Bridging the divide between banks and nonbanks elsewhere in Washington may take more than a couple gin-and-tonics. Despite escalating calls from both sides to work together, alliances remain fuzzy. Some banks and industry groups like the American Bankers Association have pushed regulators to clamp down on fintech firms. Banks like Wells Fargo & Co. are building their own competing online lending businesses. Others, including Regions Financial Corp., Banco Santander SA and JPMorgan Chase & Co., have invested in them. And sometimes, banks that invest also lobby against.
At Mango Tree, one Republican joked that a fintech lobbyist phoned to warn him that his client would be showing up at a congressman’s office dressed not in a suit and tie but in blue jeans and a t-shirt. A lobbyist told the story of a congressman who took a tour of a fintech office, only to ask at its conclusion, “So what is it you build here?”
What they’re building is a new way to lend money using algorithms to determine a borrower’s creditworthiness and then finding someone willing to finance a loan. Early fintech businesses acted strictly as middlemen, matching borrowers with financiers. But as the industry evolved, some companies began funding loans themselves and selling them to money managers, hedge funds and Wall Street banks.
LendingClub dropped 51 percent last week after the surprise departure of Chief Executive Officer Renaud Laplanche following internal-control lapses related to the sale of some loans to an investment bank. The company said Monday it had received a grand jury subpoena as the U.S. Justice Department examines what happened.
Fintech’s explosive growth, along with the relatively high interest rates they charge and the lack of information some of them provide about their business models, has lawmakers concerned. The companies are obligated to follow state laws, but the lack of a federal regulator has raised concerns about bad behavior falling through the cracks.
Regulators are also raising questions about whether new companies have enough of a stake in the outcome of the loans they arrange.
The companies have been bracing for regulatory attention. Over the past year, they’ve hired lobbyists, lawyers and former regulators as advisers and board members.
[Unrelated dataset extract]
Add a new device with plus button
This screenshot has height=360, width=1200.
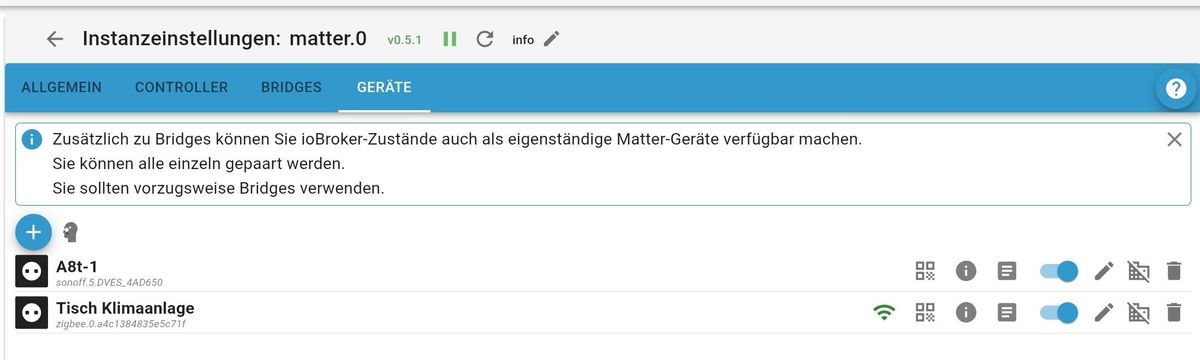(33, 232)
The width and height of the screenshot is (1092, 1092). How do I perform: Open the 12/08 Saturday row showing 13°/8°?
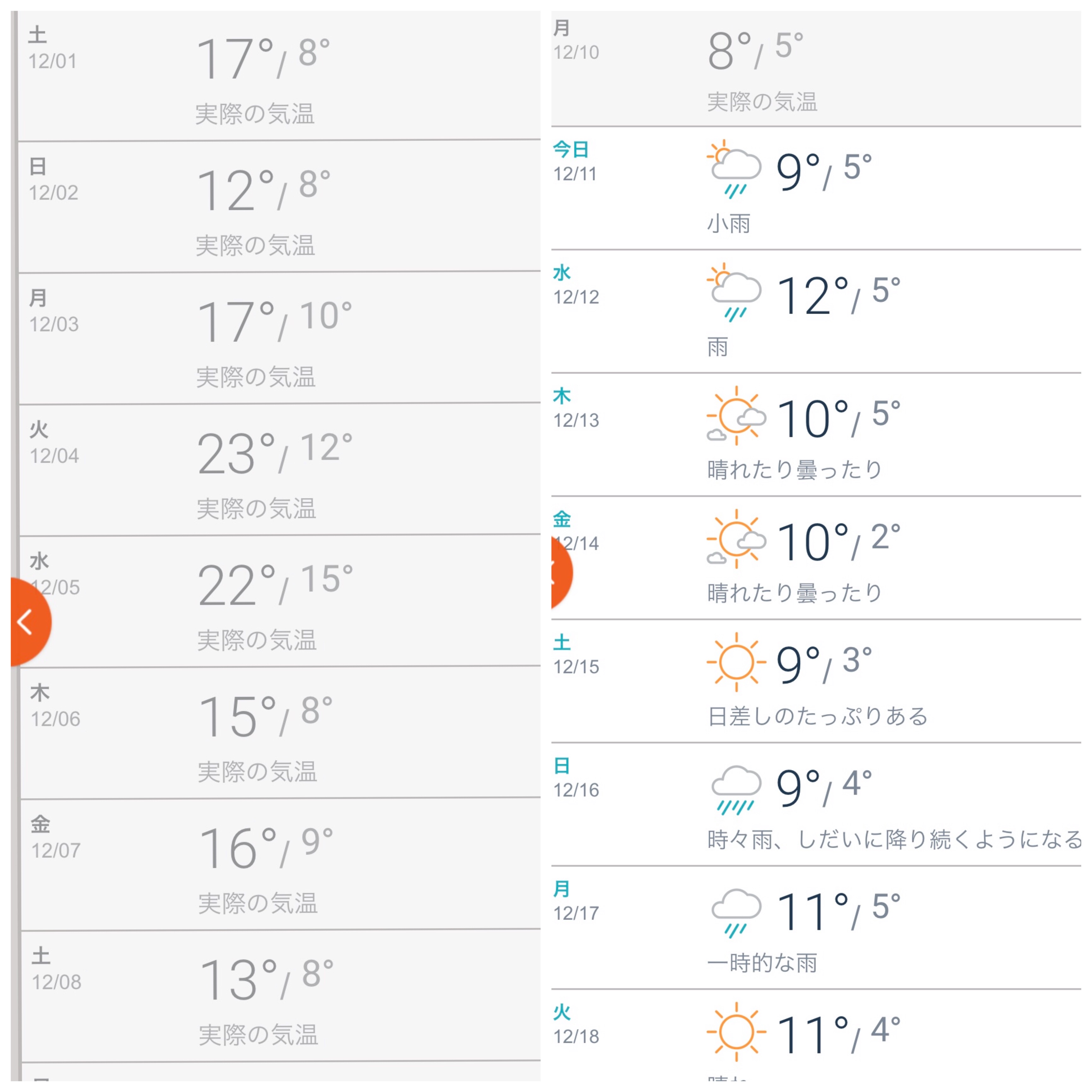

“Look, there are some bad players in this space,” said Brock Blake, CEO of Lendio Inc., a small-business lending website. He declined to provide names but said there are companies akin to payday lenders that prey on borrowers, charging them high rates on loans they’ll never be able to repay. “Ninety-five percent of our industry are reputable companies, five percent aren’t. And they’re the ones giving us a bad name.”
Lendio’s Blake and Kabbage’s Petralia stressed that their companies make loans to small businesses, which they believe policymakers should treat differently from individuals.
The Treasury Department appears to disagree. In its report, the agency called for legislation that would subject online small-business lenders to consumer-protection laws. Democratic Senators including Sherrod Brown of Ohio, Jeff Merkley of Oregon and Jeanne Shaheen of New Hampshire have also raised persistent questions.
“The entire online lending space is at an inflection point,” said Brian Abrahams, who handles government relations at online loan startup Avant Inc. “The strong players will flourish and the challenges of weaker players will become more apparent.”